Partimizin Merkez Komitesi, tüm sol partileri ve güçleri, sömürücü yöneticilerin ezilen halka uyguladığı devlet baskısına, Brahmanik Hindutva Faşist güçlerinin saldırılarına, yerinden edilme ve benzeri diğer halk sorunlarına karşı birleşik mücadeleye çağırdı. Bazı eyaletlerde Kitle Örgütlerimiz HKP’nin Kitle Örgütleri ile birlikte yer almaktadır.
Şimdi size MLM perdesi altındaki çeşitli oportünist partilerden bahsetmek istiyorum.

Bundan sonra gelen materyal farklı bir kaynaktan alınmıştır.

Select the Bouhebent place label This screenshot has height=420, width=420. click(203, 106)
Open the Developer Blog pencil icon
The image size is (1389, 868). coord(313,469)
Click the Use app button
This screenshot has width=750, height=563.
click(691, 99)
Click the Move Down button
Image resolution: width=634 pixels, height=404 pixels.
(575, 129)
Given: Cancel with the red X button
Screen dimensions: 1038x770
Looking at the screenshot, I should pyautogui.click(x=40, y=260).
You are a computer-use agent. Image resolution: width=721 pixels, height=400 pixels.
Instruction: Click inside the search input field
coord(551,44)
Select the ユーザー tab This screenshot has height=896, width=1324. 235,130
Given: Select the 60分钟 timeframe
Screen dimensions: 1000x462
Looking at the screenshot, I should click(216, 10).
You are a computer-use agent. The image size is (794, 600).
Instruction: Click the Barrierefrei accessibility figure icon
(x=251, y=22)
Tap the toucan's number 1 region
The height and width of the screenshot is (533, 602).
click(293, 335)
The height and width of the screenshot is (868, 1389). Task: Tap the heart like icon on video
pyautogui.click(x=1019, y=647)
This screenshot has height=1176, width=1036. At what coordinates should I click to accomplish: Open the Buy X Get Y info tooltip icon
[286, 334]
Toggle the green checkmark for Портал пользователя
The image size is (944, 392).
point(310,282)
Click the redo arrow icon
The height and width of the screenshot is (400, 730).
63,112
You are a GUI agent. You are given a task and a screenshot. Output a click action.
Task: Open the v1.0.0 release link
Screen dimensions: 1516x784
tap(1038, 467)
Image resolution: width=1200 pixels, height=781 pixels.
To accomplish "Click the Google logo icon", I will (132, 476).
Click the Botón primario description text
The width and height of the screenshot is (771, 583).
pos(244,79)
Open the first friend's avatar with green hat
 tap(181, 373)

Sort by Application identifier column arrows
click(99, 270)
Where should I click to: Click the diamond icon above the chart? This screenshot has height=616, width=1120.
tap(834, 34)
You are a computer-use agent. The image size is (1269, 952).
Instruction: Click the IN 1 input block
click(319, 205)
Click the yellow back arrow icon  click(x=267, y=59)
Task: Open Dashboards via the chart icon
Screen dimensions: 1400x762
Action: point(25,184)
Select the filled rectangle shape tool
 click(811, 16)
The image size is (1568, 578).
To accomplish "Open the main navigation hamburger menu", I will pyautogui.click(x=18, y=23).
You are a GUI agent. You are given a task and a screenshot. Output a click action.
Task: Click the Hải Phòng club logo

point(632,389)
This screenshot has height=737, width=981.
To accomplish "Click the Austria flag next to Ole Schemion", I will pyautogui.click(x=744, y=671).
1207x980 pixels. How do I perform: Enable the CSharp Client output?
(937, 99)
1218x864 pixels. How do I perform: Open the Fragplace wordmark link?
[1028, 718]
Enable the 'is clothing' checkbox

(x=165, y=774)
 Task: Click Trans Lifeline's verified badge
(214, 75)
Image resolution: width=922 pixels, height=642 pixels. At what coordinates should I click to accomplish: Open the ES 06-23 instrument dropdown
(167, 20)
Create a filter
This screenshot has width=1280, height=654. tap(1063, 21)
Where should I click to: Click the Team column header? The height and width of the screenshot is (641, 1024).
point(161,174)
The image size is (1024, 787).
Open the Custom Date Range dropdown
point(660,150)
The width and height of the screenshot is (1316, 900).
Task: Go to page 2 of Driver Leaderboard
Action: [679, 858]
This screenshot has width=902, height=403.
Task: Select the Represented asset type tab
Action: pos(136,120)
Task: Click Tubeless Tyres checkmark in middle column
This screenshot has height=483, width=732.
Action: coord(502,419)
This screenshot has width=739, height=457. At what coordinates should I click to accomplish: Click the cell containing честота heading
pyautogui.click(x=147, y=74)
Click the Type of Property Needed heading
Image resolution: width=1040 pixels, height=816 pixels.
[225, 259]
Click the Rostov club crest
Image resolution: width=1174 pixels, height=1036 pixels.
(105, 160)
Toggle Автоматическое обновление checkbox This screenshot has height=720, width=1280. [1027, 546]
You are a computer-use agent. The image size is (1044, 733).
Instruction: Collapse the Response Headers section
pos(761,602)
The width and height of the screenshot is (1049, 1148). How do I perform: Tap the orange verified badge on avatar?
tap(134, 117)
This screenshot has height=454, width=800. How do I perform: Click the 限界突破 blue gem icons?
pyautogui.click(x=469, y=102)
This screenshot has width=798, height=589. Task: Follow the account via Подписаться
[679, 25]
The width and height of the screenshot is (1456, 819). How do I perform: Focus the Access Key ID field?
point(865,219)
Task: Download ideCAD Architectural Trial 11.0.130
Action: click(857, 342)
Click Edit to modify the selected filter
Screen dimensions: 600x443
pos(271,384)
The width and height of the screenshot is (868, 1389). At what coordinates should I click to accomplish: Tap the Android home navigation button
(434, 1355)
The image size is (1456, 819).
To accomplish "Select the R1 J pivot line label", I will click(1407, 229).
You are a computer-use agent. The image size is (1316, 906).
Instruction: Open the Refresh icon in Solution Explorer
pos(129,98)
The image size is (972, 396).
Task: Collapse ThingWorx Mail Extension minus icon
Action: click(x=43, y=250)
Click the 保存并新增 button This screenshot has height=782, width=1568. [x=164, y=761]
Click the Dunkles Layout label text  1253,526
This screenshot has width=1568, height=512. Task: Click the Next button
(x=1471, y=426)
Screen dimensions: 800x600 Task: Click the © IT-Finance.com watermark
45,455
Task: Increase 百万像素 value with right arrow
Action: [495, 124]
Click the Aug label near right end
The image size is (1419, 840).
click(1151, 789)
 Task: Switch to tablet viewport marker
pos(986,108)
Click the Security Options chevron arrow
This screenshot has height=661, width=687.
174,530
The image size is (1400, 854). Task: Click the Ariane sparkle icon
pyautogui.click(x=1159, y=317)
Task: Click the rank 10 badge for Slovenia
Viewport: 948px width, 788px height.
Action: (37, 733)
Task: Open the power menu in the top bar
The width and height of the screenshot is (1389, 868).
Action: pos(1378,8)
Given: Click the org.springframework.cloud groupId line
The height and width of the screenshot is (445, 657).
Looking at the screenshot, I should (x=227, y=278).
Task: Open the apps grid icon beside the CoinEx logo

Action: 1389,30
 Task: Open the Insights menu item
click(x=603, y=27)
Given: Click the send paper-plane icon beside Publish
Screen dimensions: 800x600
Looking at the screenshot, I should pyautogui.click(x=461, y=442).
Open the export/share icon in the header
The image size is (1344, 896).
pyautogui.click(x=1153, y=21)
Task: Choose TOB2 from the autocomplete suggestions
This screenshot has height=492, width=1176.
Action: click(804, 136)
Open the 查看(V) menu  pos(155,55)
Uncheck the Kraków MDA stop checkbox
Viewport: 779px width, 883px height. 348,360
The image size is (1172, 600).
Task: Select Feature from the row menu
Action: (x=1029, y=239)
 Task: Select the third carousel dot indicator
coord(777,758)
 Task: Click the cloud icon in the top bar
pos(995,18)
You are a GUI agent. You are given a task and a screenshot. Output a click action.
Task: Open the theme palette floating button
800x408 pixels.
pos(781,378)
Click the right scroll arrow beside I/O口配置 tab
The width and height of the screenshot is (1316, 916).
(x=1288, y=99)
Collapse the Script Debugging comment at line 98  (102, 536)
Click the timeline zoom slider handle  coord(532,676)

HKP (ML) Liberation ve HKP (ML) Red Star MLM perdesi altında sağ oportünist bir yol izlemektedir. Bu partiler silahlı mücadeleyi bırakmış, parlamentarizmi savunmakta ve HKP, KPM ve SUCI gibi burjuva partilerine ve revizyonist partilere yardım etmektedir. HKP (ML) Liberation 1980’lerin başında Deng’in revizyonist yolunu benimsedi ve silahlı devrimi terk etti. Bu partiler, partimizin şiddet yanlısı olduğu yönünde iğrenç, zalimce kötü propaganda yapmaktadır. Bu iki partinin gerçek karakterini halk arasında çok daha fazla teşhir etmemiz gerekiyor.
İşçi sınıfı içinde çalışan bazı Troçkistler Hindistan’ın kapitalist bir ülkeye dönüştüğü, Halk Savaşı’nın modasının geçtiği ve HKP (Maoist)’in terörist bir örgüt olduğu yönünde kötü propaganda yapıyorlar. Hindistan’ın kırsal kesimiyle hiç ilgilenmiyorlar ve işçi sınıfı mücadelelerini militan bir şekilde ele almıyorlar bile. Halk Savaşını ve ona önderlik eden HKP (Maoist)’i suçlamakta ve propagandada egemen sınıflara katılmaktadırlar.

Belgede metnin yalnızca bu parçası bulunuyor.